# What the task asks
Can you rewrite the records as a numbered list with blank lines left out, starting at the first line and stopping after the line that contains "(x=33, y=118)"?
* BEGIN *
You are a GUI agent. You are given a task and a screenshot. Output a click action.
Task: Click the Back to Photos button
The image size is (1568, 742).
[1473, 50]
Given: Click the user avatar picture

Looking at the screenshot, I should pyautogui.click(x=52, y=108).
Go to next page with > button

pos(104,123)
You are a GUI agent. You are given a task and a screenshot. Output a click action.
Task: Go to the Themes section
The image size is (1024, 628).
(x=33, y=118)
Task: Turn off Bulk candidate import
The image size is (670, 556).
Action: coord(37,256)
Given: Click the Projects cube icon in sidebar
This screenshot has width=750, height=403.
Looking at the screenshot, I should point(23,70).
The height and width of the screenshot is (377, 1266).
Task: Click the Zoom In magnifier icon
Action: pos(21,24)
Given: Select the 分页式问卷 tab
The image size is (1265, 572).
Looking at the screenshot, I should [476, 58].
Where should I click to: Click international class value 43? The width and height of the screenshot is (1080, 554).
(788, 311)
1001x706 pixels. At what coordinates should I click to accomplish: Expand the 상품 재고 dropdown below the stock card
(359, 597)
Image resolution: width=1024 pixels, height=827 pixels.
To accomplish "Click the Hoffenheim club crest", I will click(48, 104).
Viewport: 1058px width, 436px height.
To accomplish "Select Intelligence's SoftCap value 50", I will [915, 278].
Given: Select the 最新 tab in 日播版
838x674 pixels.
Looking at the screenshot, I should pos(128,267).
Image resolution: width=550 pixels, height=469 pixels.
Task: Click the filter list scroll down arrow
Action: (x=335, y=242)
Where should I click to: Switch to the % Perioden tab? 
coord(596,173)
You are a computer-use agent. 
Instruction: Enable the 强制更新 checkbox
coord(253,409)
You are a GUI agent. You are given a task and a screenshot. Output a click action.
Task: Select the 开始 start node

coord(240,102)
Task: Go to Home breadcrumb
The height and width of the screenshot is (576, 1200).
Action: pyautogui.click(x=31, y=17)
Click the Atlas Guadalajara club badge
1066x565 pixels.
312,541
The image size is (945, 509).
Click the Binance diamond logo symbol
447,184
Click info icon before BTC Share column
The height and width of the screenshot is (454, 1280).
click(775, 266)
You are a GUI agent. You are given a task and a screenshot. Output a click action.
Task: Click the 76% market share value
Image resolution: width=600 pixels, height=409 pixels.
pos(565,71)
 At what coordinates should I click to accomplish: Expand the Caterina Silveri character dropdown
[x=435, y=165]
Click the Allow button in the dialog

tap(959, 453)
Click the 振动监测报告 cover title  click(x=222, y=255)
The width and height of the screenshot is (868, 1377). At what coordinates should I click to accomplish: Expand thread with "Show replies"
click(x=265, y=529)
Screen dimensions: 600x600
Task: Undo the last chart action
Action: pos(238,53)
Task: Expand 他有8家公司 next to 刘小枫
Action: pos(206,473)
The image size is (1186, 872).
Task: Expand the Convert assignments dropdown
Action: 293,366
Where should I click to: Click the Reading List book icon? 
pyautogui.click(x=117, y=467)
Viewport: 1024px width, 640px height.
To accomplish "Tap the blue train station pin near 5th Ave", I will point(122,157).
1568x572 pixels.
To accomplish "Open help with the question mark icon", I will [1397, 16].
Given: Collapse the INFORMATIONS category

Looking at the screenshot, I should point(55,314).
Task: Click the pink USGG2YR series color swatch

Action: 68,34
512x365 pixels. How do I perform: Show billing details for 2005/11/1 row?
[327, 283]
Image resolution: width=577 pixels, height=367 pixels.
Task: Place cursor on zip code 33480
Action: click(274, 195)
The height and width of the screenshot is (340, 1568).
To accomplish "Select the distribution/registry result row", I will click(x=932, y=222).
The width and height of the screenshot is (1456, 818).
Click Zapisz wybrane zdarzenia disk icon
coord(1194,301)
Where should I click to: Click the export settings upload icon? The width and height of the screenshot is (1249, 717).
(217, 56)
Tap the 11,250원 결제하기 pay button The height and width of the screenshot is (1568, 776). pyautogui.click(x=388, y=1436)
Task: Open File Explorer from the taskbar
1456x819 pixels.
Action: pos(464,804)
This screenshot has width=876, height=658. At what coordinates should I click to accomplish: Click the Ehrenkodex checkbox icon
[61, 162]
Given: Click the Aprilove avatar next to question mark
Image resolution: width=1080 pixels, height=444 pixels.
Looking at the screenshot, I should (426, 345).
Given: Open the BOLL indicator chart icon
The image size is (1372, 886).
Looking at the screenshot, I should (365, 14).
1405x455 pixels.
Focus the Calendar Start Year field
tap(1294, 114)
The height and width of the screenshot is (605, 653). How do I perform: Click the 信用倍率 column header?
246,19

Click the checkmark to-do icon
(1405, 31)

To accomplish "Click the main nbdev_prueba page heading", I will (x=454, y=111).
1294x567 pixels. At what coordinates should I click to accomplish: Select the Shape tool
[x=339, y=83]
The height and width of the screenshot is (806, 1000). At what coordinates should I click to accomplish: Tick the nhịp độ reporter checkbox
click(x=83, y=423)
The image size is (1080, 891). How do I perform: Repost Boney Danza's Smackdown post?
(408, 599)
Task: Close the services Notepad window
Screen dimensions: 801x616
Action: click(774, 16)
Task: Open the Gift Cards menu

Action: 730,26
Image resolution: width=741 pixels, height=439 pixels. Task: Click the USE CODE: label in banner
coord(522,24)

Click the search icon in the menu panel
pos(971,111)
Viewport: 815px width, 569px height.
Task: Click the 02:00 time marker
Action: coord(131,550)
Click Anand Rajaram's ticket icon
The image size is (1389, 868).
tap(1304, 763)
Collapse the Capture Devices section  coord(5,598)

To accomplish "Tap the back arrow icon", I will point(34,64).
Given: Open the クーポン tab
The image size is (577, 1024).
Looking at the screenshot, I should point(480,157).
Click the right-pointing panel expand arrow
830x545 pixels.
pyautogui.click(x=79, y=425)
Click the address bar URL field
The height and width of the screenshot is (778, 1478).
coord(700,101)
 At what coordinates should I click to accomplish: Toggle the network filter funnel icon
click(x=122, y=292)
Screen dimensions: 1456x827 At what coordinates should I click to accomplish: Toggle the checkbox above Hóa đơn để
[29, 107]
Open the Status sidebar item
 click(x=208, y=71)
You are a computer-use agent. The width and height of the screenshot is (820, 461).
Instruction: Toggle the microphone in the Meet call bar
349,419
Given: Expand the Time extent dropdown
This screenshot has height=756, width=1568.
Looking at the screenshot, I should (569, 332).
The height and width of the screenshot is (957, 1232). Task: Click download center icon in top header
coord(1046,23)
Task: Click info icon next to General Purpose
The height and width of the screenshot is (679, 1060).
* END *
# Task solution
1. You are a GUI agent. You are given a task and a screenshot. Output a click action.
2. Task: Click the Back to Photos button
3. The image size is (1568, 742).
4. [1473, 50]
5. Given: Click the user avatar picture
6. Looking at the screenshot, I should pyautogui.click(x=52, y=108).
7. Go to next page with > button
8. pos(104,123)
9. You are a GUI agent. You are given a task and a screenshot. Output a click action.
10. Task: Go to the Themes section
11. The image size is (1024, 628).
12. (x=33, y=118)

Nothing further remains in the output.